The idea is that by giving consumers more of a narrative behind what’s being sold, they will feel more drawn into buying things, or at the least return to Rakuten.com more to raise the chance of that happening.
Tidal Labs, for those who don’t know it, is akin somewhat to a white-label Huffington Post or one of the many sites out there like About.com that rely on armies of bloggers who are enthusiastic about certain subjects, and as is the case with HuffPo, keen enough to write about those topics almost regardless of whether or not they will be paid — although some do get paid. The difference is that the main part of what Tidal is focused on is partnering with other sites to produce content for them.
“We pay some people, but not everybody,” Matt Myers, the co-founder and CEO of Tidal, tells me. As one example, he cites the Conde Nast-owned Lucky.com, which sources content from Tidal for its Community pages. “There are thousands of Tidal bloggers in Lucky community, and some can earn their way up. But for a lot of them it’s just enough to have more exposure and get invited to events.”
Since launching in 2011, partners have included, in addition to Conde Nast, HarperCollins and specific brands like Pepsi, which weave content from the Tidal network into their online products to complement work that may be produced in-house.
Some of that has clearly had a commercial angle — think those “sponsored content” pieces that you sometimes come across; or supplementary text that accompanies features that encourage readers to buy things — Rakuten Essential is a new step forward for Tidal, putting the writing and other content being specifically on an e-commerce site.
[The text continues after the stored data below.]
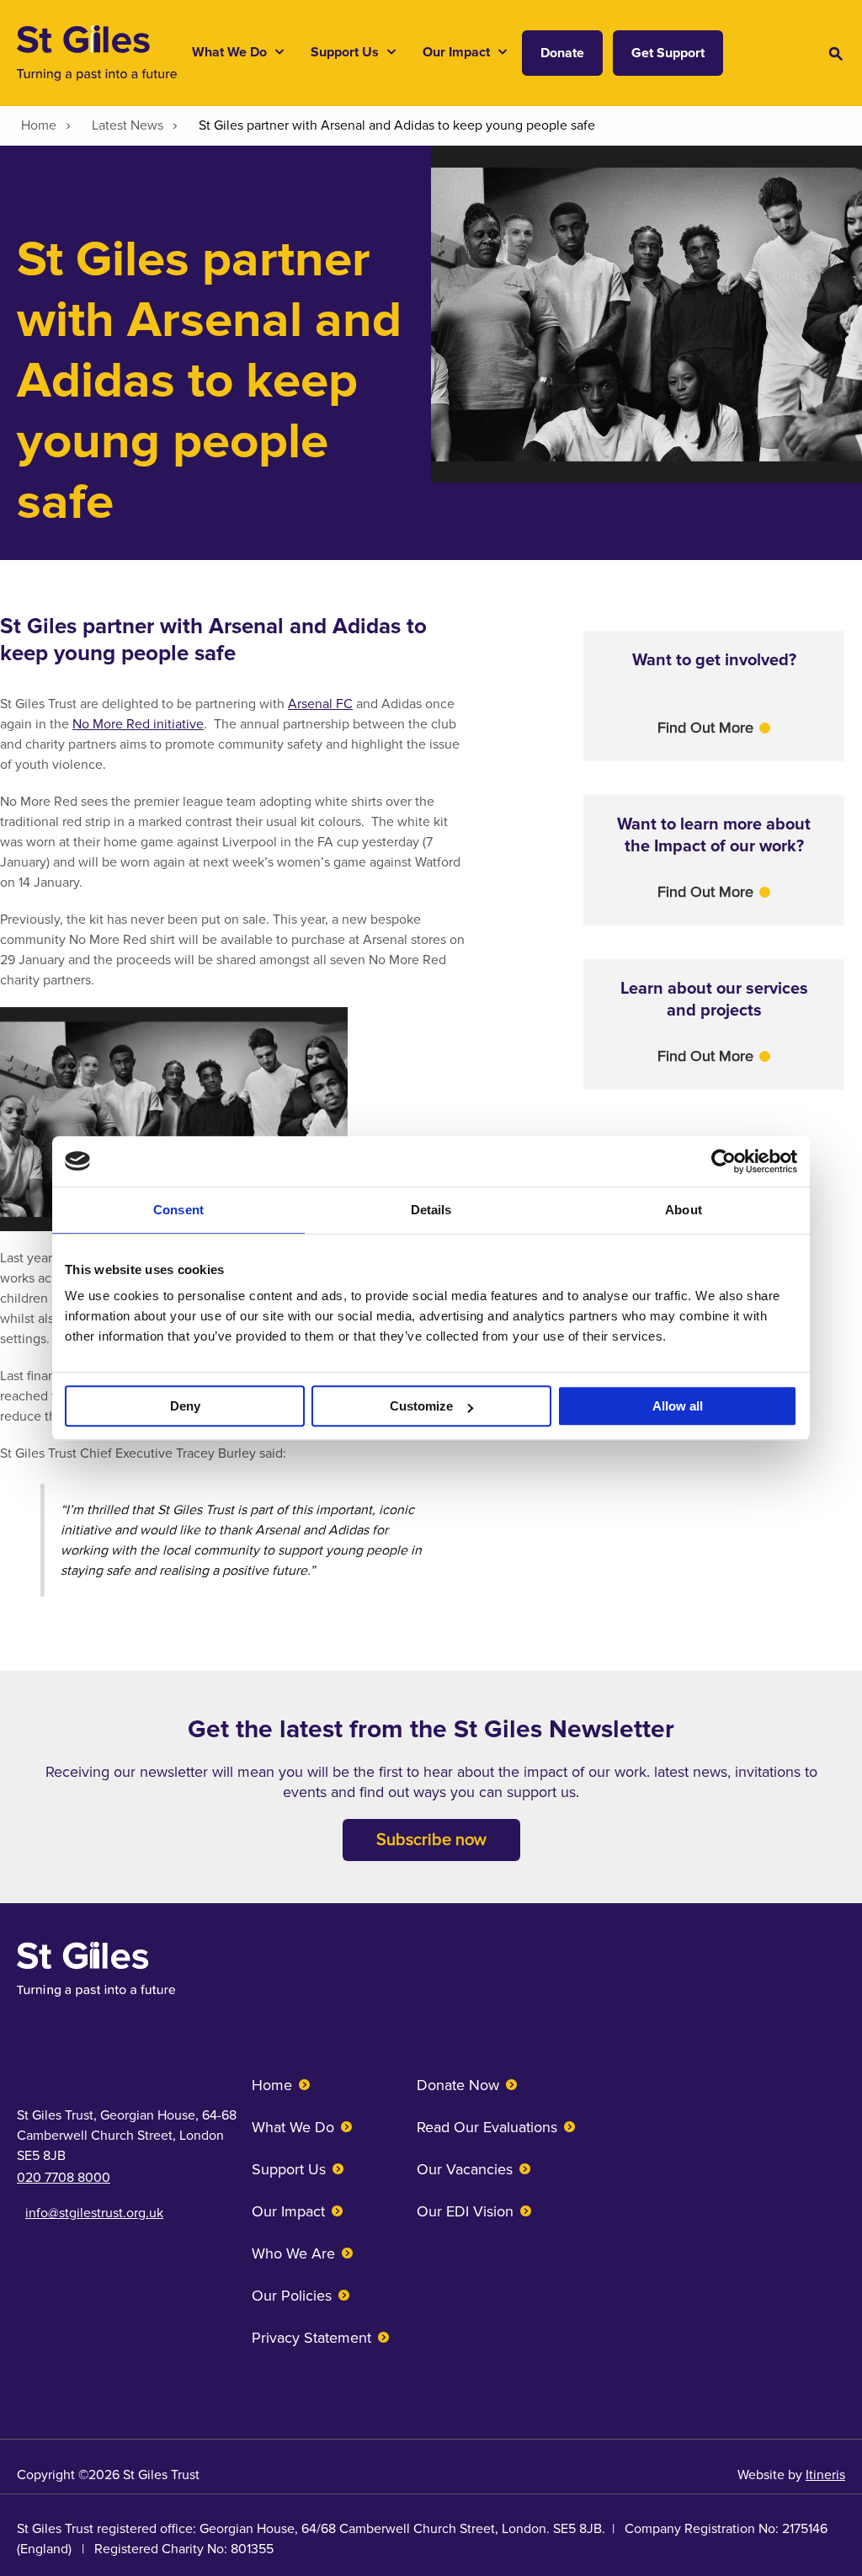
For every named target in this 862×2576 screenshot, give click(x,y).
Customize (421, 1406)
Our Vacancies (465, 2169)
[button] (714, 727)
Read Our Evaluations (487, 2127)
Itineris (825, 2475)
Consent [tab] (178, 1210)
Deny (185, 1406)
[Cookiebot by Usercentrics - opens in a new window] (723, 1161)
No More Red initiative (138, 724)
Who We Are (293, 2253)
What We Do (293, 2127)
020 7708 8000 (63, 2177)
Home (272, 2085)
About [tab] (683, 1210)
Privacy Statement (311, 2337)
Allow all (677, 1406)
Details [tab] (431, 1210)
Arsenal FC (320, 704)
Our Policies (292, 2295)
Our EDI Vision (465, 2211)
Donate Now (458, 2085)
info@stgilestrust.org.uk (94, 2213)
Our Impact (288, 2211)
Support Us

This is also an important step in the gradual evolution of Rakuten.com. Once known as Buy.com, the site got rebranded after getting acquired by Rakuten in 2010 for $250 million. Bernard Luthi, the COO of Rakuten.com Shopping, notes that at the time of that purchase, Buy.com was largely known for selling consumer electronics and gadgets — and had the demographics to match it (youngish and male). The aim for the past couple of years has been to shift that to include other types of buyers — such as women, older people and kids, and the hope is that Rakuten Essential will help in that ambition.
“We were a very tech-focused organization, so our typical consumer was an electronics buyer, a 17-35 year old male,” he says. “But if you look at the last 18 months we’ve seen a fairly big shift to female and family demographics. When we think of Rakuten we want to think of product diversity. The goal is to expand beyond our core.”
Luthi also notes that while this deal will initially focus on bringing Tidal content on to Rakuten.com, longer term we could also see this as a route to taking the products sold on Rakuten out to other sites, in the form of widgets that run alongside Tidal’s content.
“This would give us the ability to put products into blogs,” he says, “and if that gets syndicated that’s now getting impressions and views from people who didn’t know what Rakuten was before.”
While the two are not revealing any financial terms of the partnership, Myers is quick to point out that Tidal has, up to now, never taken private funding for its operation, relying solely on its commercial deals. It also leaves to one side how and if there will ever be an integration between what Tidal does and one of the other key parts of the Rakuten portfolio, its stake in Pinterest, which itself has now started to take baby steps towards monetization.